O ensino superior, dada sua centralidade no processo de desenvolvimento socioeconômico e na dinâmica da democratização do conhecimento e da construção da cidadania nas sociedades contemporâneas, ocupa um espaço cada vez mais significativo nos trabalhos desenvolvidos por cientistas sociais.

A convite da SBS, nós, proponentes do GT: Educação Superior na sociedade contemporânea, escrevemos um artigo sobre “A institucionalização da pesquisa sobre ensino superior no Brasil”, publicado na Revista Brasileira de Sociologia | Vol. 06, No. 12 | Jan-Abr/2018. Nos diferentes itens trabalhados, incluindo as transformações do ensino superior no mundo e ensino superior como objeto de pesquisa e como campo de estudos na sociologia, buscamos demonstrar que o campo do conhecimento sobre o ensino superior está hoje praticamente consolidado. Com diferentes abordagens teóricas e metodológicas, o ensino superior é investigado em diferentes dimensões na contemporaneidade. Diversos grupos de pesquisa instalados em centenas de universidades espalhadas pelo globo mobilizam ampla rede de pesquisadores que produzem conhecimento sobre este tema. Também no Brasil constata-se a presença de pesquisadores e grupos de pesquisa que têm por tema o ensino superior.

Dentre os diversos temas abordados na sociologia do ensino superior, destacam-se os referentes ao funcionamento dos sistemas, como governança, financiamento, regulação e avaliação de sua qualidade; à sua configuração, com ênfase para a relação entre setor público e setor privado, as tendências simultâneas de isomorfismo e de diferenciação do sistema; ao fenômeno da estratificação horizontal e hierarquização do ensino superior, considerando-se os diferentes tipos de instituição, de cursos e de carreiras oferecidos, o perfil dos estudantes, a posição dos formados no mercado de trabalho etc.; aos processos de privatização e de mercantilização do ensino superior; aos processos de ensino e aprendizagem em contextos de massificação do ensino superior; ao clima institucional no contexto das universidades multiculturais e multiétnicas, dentre outros.

O GT focaliza a sociedade e a educação superior.
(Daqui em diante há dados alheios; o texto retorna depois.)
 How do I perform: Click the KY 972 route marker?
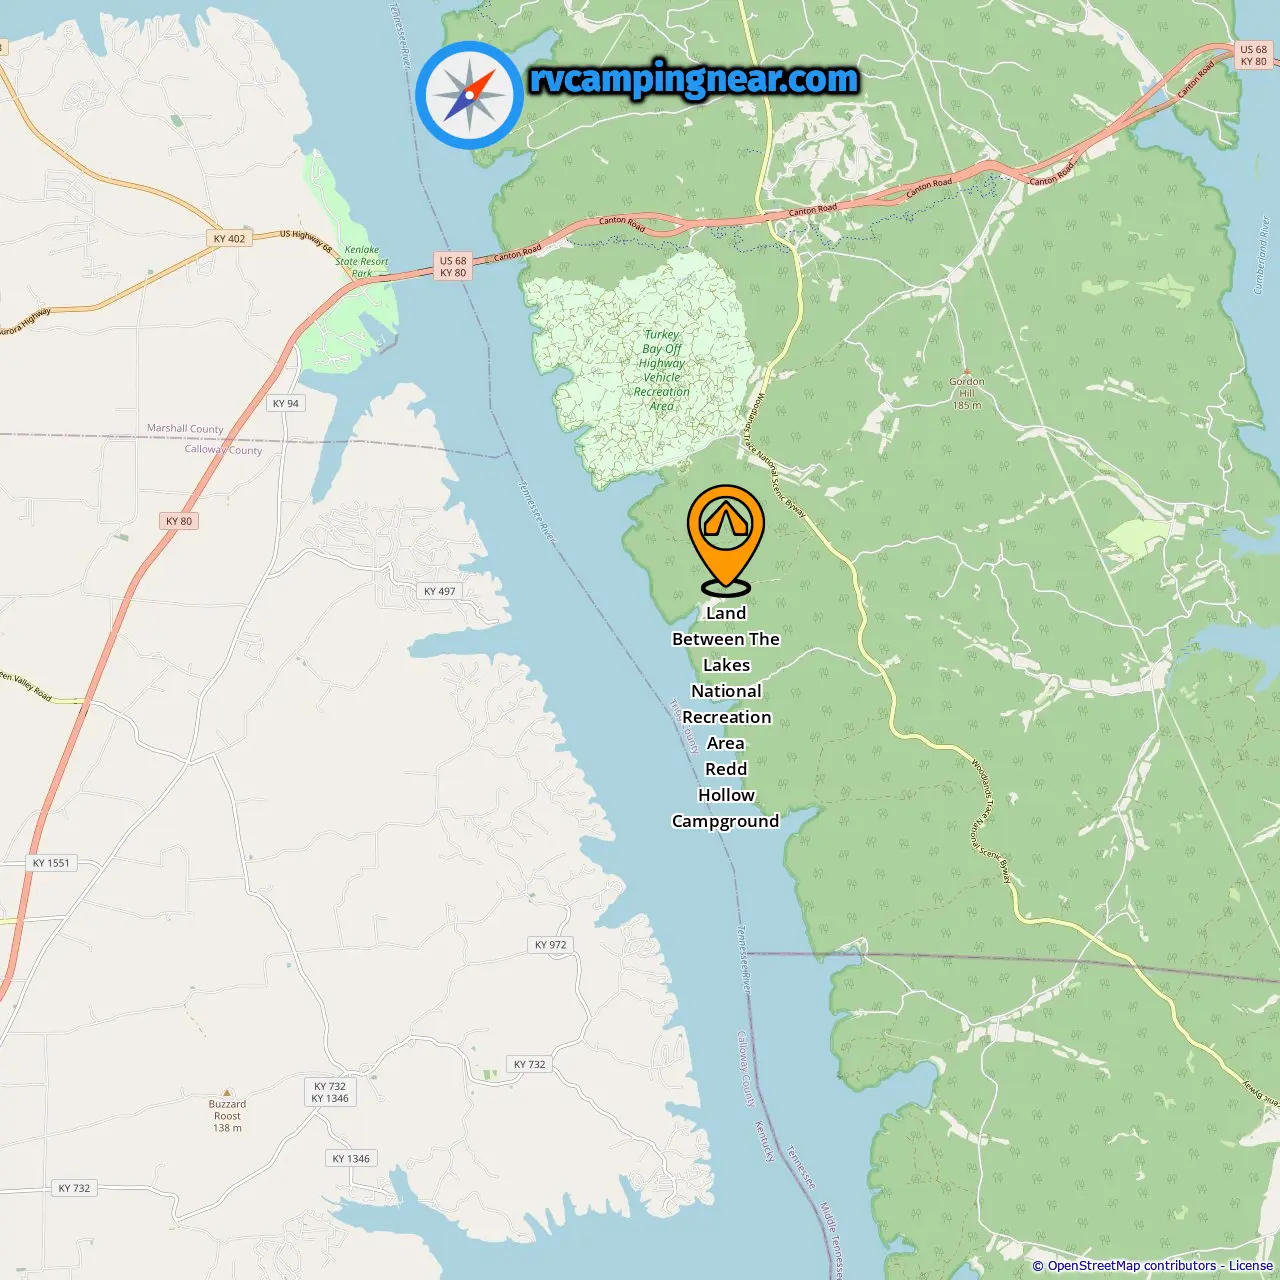coord(550,944)
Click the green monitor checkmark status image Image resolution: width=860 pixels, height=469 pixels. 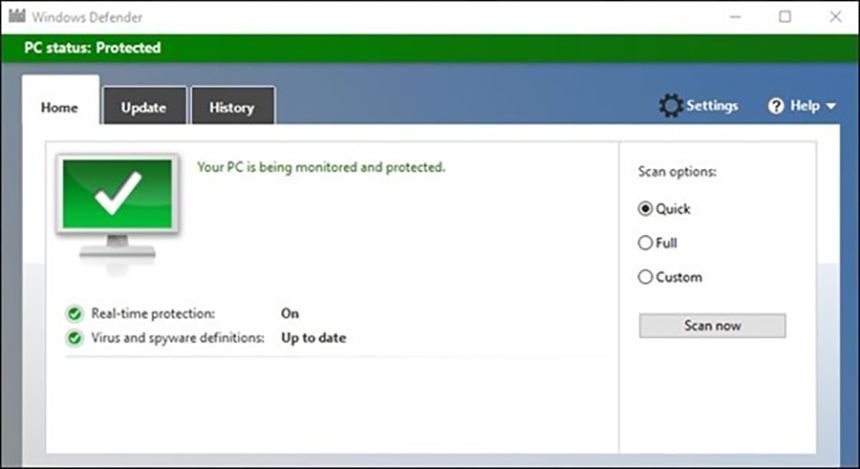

A proposta do GT se justifica (a) pela importância em analisar as complexas e estratégicas relações que o ensino superior mantém com o desenvolvimento econômico, com a produção de conhecimentos técnicos e científicos, com as crescentes exigências socioeconômicas de democratização e de igualdade de oportunidade nas sociedades contemporâneas; (b) pela oportunidade que os pesquisadores sobre esta temática terão para apresentar os resultados de suas pesquisas; (c) pela necessidade de avançar o conhecimento nesse campo de pesquisas visando a formulação de proposições que possam contribuir para os rumos do ensino superior no país.

Vários países contam com políticas específicas para tornar seus respectivos sistemas de ensino superior provedores de recursos humanos, investindo maciçamente na formação de novas gerações de profissionais altamente qualificados. Ao mesmo tempo, introduzem reformas em seus sistemas de ensino com vistas a transformá-los em atores estratégicos no processo de inovação tecnológica e de competitividade econômica de seus países. Novas dinâmicas transformam constantemente o cenário da educação superior em todo o mundo, colocando novos desafios para o conhecimento no campo das ciências sociais, que serão sinteticamente apresentados a seguir.

Expansão. Inicialmente voltado para uma restrita clientela dotada de capital econômico e cultural, o ensino superior passou por um significativo processo de expansão ao incorporar gradativamente em escala mundial novos grupos sociais que até então estavam às suas margens. O acesso ao ensino superior praticamente duplicou nos quatro cantos do mundo. Em 1975, somavam pouco mais de 40 milhões de estudantes; em 1995, atingiu-se a cifra de 80 milhões e, no ano de 2007, segundo dados da Unesco, havia 153 milhões de estudantes no globo. Em 2014 o número de estudantes no ensino superior em nível global chegou a 207 milhões, também segundo a Unesco (UNESCO, 2017).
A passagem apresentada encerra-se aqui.